WHAT YOU ARE ASKED TO DO. Please copy, exactly as they appear below, the lines from the one containing "Given: Open ASEAN" through the one containing "Click the SmartWings".

Records contained in a dataset
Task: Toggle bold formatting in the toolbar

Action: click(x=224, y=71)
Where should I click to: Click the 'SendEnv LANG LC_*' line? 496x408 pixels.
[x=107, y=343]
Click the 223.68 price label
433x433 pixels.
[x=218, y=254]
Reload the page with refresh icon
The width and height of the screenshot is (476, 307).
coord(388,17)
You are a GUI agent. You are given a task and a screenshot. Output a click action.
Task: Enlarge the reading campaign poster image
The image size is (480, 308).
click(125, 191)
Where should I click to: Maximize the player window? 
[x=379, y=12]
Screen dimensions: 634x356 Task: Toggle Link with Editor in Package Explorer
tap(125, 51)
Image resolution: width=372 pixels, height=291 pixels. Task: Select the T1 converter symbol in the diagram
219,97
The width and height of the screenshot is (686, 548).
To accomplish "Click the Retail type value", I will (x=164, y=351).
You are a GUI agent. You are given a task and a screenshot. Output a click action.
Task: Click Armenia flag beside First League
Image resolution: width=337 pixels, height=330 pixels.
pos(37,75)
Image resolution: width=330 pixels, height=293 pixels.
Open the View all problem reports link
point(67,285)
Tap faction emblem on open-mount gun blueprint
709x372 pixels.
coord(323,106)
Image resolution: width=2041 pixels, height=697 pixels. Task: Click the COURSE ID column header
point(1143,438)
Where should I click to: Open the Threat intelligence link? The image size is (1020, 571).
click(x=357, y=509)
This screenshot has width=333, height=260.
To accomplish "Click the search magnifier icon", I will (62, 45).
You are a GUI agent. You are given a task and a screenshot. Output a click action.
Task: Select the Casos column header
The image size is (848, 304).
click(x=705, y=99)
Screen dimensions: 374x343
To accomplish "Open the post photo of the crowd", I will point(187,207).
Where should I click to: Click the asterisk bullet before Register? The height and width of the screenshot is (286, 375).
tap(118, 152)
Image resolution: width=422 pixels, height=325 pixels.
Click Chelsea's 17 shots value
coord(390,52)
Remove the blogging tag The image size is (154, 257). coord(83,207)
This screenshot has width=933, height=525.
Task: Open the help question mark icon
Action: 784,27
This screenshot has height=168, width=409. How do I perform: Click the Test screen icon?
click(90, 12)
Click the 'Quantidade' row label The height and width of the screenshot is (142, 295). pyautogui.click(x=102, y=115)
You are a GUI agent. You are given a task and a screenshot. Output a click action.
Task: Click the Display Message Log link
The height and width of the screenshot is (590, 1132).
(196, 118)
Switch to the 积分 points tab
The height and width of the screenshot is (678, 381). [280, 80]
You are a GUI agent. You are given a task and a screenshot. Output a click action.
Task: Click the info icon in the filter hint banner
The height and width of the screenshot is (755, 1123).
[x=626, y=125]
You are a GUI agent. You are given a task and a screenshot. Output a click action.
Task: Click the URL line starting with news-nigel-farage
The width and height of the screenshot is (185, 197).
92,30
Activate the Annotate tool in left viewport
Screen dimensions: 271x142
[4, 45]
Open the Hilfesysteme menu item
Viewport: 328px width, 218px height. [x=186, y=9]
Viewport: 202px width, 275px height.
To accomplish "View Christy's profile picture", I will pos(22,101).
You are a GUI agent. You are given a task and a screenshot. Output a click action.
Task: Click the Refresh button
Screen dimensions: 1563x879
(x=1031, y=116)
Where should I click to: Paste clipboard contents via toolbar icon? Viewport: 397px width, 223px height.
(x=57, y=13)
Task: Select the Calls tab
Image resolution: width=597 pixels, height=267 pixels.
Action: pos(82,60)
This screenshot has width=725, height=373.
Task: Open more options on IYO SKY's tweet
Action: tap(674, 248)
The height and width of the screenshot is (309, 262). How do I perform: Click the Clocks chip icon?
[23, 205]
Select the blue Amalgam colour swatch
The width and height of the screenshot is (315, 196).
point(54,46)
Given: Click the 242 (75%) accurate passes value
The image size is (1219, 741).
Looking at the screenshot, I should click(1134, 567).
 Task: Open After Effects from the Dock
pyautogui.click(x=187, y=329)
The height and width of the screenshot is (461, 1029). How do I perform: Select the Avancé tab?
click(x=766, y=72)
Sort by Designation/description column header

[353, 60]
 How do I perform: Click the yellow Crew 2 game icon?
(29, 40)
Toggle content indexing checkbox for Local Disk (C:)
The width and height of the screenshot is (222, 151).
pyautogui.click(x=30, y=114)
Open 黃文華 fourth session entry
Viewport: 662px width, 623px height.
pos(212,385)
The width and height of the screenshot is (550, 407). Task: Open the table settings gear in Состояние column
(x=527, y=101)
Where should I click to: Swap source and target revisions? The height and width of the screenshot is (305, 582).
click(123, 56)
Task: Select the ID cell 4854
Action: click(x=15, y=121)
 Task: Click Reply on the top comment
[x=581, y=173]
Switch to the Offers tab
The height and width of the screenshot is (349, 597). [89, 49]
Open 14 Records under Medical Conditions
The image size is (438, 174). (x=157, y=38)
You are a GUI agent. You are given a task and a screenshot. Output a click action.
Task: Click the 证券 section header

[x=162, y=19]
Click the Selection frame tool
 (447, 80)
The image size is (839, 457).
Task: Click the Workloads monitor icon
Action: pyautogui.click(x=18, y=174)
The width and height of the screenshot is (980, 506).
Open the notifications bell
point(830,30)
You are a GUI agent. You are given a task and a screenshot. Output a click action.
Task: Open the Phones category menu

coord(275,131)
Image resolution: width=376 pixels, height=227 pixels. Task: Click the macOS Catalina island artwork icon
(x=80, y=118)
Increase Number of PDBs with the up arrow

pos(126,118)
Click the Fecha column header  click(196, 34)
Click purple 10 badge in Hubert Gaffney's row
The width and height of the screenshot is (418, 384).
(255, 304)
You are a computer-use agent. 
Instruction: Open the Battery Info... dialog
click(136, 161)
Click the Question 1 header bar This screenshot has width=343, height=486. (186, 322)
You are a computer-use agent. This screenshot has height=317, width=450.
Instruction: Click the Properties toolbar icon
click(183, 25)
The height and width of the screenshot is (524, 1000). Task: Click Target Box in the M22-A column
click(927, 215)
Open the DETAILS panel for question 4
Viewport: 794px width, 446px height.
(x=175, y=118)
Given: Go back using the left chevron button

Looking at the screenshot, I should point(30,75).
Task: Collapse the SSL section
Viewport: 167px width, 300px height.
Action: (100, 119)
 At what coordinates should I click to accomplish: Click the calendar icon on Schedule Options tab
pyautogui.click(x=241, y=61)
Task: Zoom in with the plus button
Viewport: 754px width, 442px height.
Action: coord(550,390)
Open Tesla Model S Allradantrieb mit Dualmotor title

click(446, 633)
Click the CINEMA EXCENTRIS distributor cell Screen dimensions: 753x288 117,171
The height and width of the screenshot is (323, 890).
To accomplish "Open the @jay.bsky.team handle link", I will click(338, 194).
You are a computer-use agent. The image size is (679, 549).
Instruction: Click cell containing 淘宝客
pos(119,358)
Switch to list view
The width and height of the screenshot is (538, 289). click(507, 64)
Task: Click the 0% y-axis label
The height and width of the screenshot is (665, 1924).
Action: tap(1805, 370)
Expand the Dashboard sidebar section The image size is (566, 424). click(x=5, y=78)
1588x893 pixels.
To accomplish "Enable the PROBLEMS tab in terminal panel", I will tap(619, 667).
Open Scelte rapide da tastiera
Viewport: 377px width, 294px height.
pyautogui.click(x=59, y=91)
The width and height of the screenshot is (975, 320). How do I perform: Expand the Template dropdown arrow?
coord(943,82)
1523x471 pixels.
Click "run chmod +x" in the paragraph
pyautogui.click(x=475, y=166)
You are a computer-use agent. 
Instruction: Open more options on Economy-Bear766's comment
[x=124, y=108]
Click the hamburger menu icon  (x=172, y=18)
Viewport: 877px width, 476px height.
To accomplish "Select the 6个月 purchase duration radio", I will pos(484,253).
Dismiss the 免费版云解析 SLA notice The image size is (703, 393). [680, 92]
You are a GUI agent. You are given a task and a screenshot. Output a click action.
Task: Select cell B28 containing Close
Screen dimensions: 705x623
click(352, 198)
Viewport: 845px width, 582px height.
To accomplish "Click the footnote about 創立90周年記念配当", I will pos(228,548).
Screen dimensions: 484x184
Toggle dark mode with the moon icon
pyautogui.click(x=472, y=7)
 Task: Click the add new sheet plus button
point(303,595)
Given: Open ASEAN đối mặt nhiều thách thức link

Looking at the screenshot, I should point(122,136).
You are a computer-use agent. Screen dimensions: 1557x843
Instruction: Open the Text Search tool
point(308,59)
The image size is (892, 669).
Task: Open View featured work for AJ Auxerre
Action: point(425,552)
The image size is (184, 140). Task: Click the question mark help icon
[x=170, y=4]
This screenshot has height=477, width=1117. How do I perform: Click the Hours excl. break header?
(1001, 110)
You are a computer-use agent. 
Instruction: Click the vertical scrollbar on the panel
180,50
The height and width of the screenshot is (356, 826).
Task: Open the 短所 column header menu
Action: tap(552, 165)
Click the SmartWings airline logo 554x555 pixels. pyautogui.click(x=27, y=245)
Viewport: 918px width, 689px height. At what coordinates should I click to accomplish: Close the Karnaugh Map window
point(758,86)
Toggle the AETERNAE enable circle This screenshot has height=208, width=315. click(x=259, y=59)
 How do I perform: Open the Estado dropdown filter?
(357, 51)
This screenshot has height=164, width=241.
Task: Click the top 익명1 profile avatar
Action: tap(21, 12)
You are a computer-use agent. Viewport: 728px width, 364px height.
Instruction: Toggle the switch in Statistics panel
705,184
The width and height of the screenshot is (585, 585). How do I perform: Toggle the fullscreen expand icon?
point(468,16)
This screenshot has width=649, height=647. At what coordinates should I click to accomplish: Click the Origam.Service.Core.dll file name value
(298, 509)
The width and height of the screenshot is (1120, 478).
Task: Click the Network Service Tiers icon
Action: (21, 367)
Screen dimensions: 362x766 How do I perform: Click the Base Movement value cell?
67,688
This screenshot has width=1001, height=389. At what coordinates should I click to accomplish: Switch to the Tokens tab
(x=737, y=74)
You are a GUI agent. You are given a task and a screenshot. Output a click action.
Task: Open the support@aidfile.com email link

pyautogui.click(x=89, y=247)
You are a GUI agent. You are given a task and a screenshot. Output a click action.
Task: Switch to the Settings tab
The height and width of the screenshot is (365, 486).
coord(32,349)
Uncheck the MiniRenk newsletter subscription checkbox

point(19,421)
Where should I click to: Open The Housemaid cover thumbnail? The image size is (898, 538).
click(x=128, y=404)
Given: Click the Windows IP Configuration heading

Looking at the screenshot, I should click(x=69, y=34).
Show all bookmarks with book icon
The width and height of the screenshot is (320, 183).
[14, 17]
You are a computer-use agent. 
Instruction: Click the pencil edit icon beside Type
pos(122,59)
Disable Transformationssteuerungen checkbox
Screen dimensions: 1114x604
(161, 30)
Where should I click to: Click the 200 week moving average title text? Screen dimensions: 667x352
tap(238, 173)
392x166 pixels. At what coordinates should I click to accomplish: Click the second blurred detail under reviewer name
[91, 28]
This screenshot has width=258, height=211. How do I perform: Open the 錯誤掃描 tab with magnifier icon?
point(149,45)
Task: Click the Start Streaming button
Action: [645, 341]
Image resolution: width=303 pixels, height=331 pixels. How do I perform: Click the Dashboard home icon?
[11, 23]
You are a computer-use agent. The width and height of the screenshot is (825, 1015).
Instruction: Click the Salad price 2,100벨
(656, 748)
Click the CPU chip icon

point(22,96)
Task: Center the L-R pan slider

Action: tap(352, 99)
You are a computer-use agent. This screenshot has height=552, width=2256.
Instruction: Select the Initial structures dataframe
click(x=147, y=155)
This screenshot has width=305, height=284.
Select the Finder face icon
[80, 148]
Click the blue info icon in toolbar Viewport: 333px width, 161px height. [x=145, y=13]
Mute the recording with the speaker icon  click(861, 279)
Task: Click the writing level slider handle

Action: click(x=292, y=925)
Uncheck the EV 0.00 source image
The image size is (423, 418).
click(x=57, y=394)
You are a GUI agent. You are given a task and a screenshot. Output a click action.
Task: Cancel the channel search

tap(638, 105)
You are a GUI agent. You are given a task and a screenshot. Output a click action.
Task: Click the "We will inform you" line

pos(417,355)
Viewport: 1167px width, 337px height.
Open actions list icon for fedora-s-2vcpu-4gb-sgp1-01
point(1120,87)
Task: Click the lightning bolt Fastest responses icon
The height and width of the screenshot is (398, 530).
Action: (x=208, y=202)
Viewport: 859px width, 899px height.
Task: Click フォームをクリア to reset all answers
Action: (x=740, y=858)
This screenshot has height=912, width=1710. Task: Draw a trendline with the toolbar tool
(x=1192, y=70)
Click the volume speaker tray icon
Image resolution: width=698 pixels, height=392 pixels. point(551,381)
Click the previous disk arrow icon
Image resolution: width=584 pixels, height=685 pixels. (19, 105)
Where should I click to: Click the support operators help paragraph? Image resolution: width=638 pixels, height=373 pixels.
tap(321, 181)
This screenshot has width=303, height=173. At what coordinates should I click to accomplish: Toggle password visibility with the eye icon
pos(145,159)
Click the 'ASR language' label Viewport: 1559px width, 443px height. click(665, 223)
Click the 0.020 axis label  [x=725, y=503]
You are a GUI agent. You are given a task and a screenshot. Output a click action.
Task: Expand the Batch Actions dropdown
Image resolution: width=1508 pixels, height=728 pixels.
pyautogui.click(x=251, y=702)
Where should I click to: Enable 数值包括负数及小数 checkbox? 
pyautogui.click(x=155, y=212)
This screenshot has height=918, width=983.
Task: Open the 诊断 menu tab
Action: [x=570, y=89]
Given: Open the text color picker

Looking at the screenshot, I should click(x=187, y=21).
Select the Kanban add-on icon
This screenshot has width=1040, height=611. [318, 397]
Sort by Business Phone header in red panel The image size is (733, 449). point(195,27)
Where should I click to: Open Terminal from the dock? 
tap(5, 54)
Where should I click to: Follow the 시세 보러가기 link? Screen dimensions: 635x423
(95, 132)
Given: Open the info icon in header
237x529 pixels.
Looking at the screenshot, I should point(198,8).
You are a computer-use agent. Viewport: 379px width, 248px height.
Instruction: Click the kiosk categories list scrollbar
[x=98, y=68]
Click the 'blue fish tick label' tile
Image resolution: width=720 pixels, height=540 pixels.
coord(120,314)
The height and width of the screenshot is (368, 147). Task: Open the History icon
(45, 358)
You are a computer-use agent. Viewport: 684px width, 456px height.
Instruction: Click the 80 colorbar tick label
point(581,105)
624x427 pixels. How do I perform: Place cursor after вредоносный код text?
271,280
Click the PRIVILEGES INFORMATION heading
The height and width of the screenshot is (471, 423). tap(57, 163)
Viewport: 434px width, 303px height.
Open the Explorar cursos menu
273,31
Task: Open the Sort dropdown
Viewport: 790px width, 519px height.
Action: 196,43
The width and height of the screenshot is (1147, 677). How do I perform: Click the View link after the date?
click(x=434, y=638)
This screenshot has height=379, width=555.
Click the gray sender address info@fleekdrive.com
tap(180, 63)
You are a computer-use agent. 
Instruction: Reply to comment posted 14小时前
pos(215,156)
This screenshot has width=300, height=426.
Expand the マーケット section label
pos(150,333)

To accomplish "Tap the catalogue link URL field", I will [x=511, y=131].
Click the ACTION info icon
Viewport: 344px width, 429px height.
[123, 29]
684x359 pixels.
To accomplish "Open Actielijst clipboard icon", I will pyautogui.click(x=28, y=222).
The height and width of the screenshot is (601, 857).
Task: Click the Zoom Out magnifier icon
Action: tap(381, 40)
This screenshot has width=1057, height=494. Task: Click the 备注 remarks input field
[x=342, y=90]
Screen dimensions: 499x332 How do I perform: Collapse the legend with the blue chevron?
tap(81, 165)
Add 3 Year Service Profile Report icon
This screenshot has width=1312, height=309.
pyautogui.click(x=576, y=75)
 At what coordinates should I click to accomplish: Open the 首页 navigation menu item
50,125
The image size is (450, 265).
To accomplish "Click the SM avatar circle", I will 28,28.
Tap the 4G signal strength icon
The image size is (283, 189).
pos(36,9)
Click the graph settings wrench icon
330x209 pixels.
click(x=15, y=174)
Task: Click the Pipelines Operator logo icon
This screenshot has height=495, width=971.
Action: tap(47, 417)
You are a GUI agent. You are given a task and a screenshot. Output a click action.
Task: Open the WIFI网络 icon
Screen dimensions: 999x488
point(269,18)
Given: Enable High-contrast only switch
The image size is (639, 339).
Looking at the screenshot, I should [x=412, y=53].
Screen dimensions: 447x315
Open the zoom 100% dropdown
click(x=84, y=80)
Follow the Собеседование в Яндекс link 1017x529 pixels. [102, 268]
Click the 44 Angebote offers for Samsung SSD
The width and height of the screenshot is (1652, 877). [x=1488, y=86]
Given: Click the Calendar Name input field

YOUR SOLUTION.
Given: Open ASEAN đối mặt nhiều thách thức link

Looking at the screenshot, I should point(122,136).
You are a computer-use agent. Screen dimensions: 1557x843
Instruction: Open the Text Search tool
point(308,59)
The image size is (892, 669).
Task: Open View featured work for AJ Auxerre
Action: point(425,552)
The image size is (184, 140). Task: Click the question mark help icon
[x=170, y=4]
This screenshot has height=477, width=1117. How do I perform: Click the Hours excl. break header?
(1001, 110)
You are a computer-use agent. 
Instruction: Click the vertical scrollbar on the panel
180,50
The height and width of the screenshot is (356, 826).
Task: Open the 短所 column header menu
Action: tap(552, 165)
Click the SmartWings airline logo 554x555 pixels. pyautogui.click(x=27, y=245)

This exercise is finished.